The following code looks at three models’ forecasts of incident
deaths at one time point for one location. Note the use of the
fill_by_model
option which allows colors to vary by model
and the facet
command which is passed to ggplot.
fdat <- load_forecasts(
models = c("Karlen-pypm", "UMass-MechBayes", "CU-select"),
dates = "2021-03-08",
source = "zoltar",
date_window_size = 6,
locations = "US",
types = c("quantile", "point"),
verbose = FALSE,
targets = paste(1:4, "wk ahead inc death")
)
p <- plot_forecasts(fdat,
target_variable = "inc death",
truth_source = "JHU",
intervals = c(.5, .95),
facet = . ~ model,
fill_by_model = TRUE,
plot = FALSE
)
p +
scale_x_date(name = NULL, date_breaks = "1 months", date_labels = "%b") +
theme(
axis.ticks.length.x = unit(0.5, "cm"),
axis.text.x = element_text(vjust = 7, hjust = -0.2)
)
The following code looks at three models’ forecasts of incident
deaths for multiple locations submitted at the same forecast time point.

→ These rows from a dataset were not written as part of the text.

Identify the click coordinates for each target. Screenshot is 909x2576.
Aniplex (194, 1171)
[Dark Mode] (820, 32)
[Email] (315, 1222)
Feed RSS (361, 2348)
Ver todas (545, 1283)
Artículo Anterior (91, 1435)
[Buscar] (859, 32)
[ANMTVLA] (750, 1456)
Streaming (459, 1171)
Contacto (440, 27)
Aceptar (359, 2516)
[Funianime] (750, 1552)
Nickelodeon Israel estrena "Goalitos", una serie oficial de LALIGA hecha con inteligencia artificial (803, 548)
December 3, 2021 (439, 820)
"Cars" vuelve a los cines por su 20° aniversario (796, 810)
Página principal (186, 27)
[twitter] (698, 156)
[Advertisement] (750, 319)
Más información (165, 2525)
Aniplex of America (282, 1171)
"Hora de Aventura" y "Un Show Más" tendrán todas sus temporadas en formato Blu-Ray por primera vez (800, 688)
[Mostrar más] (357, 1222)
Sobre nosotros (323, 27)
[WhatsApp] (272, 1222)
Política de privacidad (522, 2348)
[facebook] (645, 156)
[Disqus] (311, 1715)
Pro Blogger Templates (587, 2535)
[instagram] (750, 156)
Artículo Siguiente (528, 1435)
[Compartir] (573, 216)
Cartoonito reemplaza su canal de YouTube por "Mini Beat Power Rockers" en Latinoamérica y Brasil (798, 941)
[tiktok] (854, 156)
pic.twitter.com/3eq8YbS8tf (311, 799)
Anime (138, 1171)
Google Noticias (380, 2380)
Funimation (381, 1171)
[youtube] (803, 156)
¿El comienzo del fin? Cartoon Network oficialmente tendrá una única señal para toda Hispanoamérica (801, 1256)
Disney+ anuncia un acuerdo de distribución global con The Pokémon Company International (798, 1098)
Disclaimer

Note the use of the facet_scales
option which is passed to
ggplot
and allows the y-axes to be on different scales.
fdat <- load_forecasts(
models = c("Karlen-pypm", "UMass-MechBayes", "CU-select"),
dates = "2021-03-08",
source = "zoltar",
date_window_size = 6,
locations = c("19", "48", "46"),
types = c("quantile", "point"),
verbose = FALSE,
targets = paste(1:4, "wk ahead inc death")
)
p <- plot_forecasts(fdat,
target_variable = "inc death",
intervals = c(.5, .95),
truth_source = "JHU",
facet = location ~ model,
facet_scales = "free_y",
fill_by_model = TRUE,
plot = FALSE
)
p +
scale_x_date(name = NULL, date_breaks = "1 months", date_labels = "%b") +
theme(
axis.ticks.length.x = unit(0.5, "cm"),
axis.text.x = element_text(vjust = 7, hjust = -0.2)
)
The following code looks at two models’ forecasts of incident deaths for the same location at three different forecast time points.
fdat <- load_forecasts(
models = c("Karlen-pypm", "UMass-MechBayes"),
dates = seq.Date(as.Date("2020-12-13"), as.Date("2021-03-14"), by = "28 days"),
locations = "US",
types = c("quantile", "point"),
targets = paste(1:4, "wk ahead inc death"),
verbose = FALSE
)
p <- plot_forecasts(fdat,
target_variable = "inc death",
truth_source = "JHU",
intervals = c(.5, .95),
facet = . ~ model,
fill_by_model = TRUE,
plot = FALSE
)
p + scale_x_date(name = NULL, date_breaks = "1 months", date_labels = "%b") +
theme(
axis.ticks.length.x = unit(0.5, "cm"),
axis.text.x = element_text(vjust = 7, hjust = -0.2)
)
By default plot_forecasts()
uses JHU CSSE data as the
“Observed Data” in the above plots. However, users can specify custom
“ground truth” data that either they provide themselves or that is
loaded in from the package.
Here is an example of a call to plot_forecasts()
that
simply specifies an alternate truth source, which must be one of “JHU”,
“HealthData” or “NYTimes”.
plot_forecasts(
forecast_data = forecasts_case,
target_variable = "inc case",
locations = "US",
truth_source = "NYTimes",
intervals = c(.5, .8, .95)
)
Alternatively, truth data can be loaded in from one of those sources
independently and stored in your active R session and passed to the
plot_forecasts()
function.
truth_data <- load_truth(
truth_source = "JHU",
target_variable = "inc case",
locations = "US"
)
Truth data comes in the following tabular format.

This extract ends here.